What is the purpose of Counterfort retaining wall?
What is the purpose of Counterfort retaining wall?
Counterfort Retaining Walls The counterforts tie the slab and base together, and the purpose of them is to reduce the shear forces and bending moments imposed on the wall by the soil. A secondary effect is to increase the weight of the wall from the added concrete.
What are the main components of the Counterfort retaining wall?
Counterfort retaining wall consists of a stem, toe slab and heel slab as in case of cantilever retaining wall. But it also consists of counterforts are regular interval which divides the stem. The stem with combination of counterfort behaves like a tee-beam with varying width.

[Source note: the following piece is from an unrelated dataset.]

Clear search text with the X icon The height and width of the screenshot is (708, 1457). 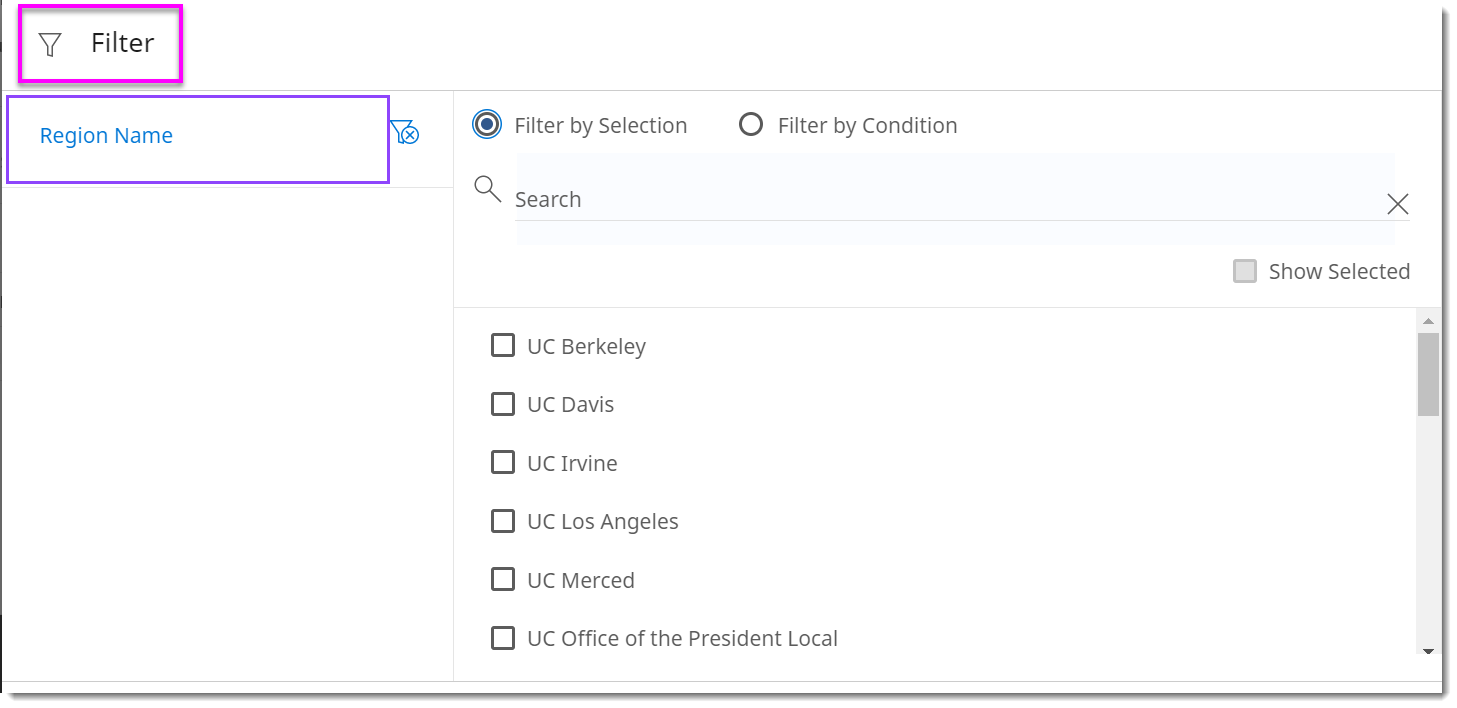(x=1398, y=204)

What is the structural action between cantilever and Counterfort retaining wall?
In cantilever retaining wall the pressure and other forces are withstand by the stem of the retaining wall and base slab. In counterfort retaining wall is provided the height of retaining wall is more than 6m. the walls also provided perpendicular to stem wall. The counterfort act as support to stem and heel slab.

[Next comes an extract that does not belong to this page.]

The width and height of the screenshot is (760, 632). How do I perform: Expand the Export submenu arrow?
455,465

What is Counterfort retaining wall?
A counterfort retaining wall is a cantilever wall with counterforts, or buttresses, attached to the inside face of the wall to further resist lateral thrust. Some common materials used for retaining walls are treated lumber, concrete block systems, poured concrete, stone, and brick.
What circumstances the Counterfort retaining wall is preferred?
Counterforts are used for high walls with height greater than 8 to 12 m. The counterforts help to reduce bending moment and shear forces induced by soil pressure to the retaining wall.
What does Counterfort mean?
buttress
Definition of counterfort : a buttress built against or integral with a wall (as a retaining wall or dam) but on the back or thrust-receiving side.
When Counterfort retaining wall is provided?
Counterforts are used for high walls with height greater than 8 to 12 m. They are also used in situations where there is high lateral pressure, i.e. where the backfill soils are heavily surcharged.
What are the functions of retaining wall discuss the component of Counterfort type retaining wall?
Counterfort walls are cantilever walls strengthened with counter forts monolithic with the back of the wall slab and base slab. The counter-forts act as tension stiffeners and connect the wall slab and the base to reduce the bending and shearing stresses.
What is the difference between Counterfort and buttress?
If you look at the walls with no backfill they basically look the same, the difference is that counterfort walls have the counterforts buried in the fill, and buttress walls have the counterforts (or buttresses) on the opposite side of the fill.
Under what circumstances the Counterfort retaining wall is preferred?
Counterfort retaining walls are used for height of backfill more than 6m and for higher earth-pressure magnitudes.
Where the retaining wall is provided?
Retaining walls are used for supporting soil laterally so that it can be retained at different levels on the two sides. Retaining walls are structures designed to restrain soil to a slope that it would not naturally keep to (typically a steep, near-vertical or vertical slope).
Where are the counterforts on a retaining wall?
Along the length of the toe slab, reinforcement is provided on the earth face, and front counterforts are provided above the toe slab if the toe slab projection is large. As a continuous slab spanning over the counterforts, the heel slab is designed, and due to the weight of soil and self-weight of the slab, it is subjected to downward forces.
Which is retaining wall software do you use?
ASDIP RETAIN is a structural engineering software for the design of retaining walls. It includes the design of counterfort retaining walls based on the IBC / ACI 318 provisions. This document is a step-by-step design example of a typical counterfort retaining wall using ASDIP RETAIN.
What kind of material is used for a retaining wall?
The counterfort retaining wall is a retaining wall with counterforts attached to the inside face of the wall to resist further lateral thrust, and materials used for retaining walls are treated lumber, concrete block systems, stone, brick, and poured concrete.
How does the heel slab of a retaining wall work?
As a continuous slab spanning over the counterforts, the heel slab is designed, and due to the weight of soil and self-weight of the slab, it is subjected to downward forces. From the stem, counterforts are subjected to outward reactions and produce tension along the outer sloping face of the counterforts.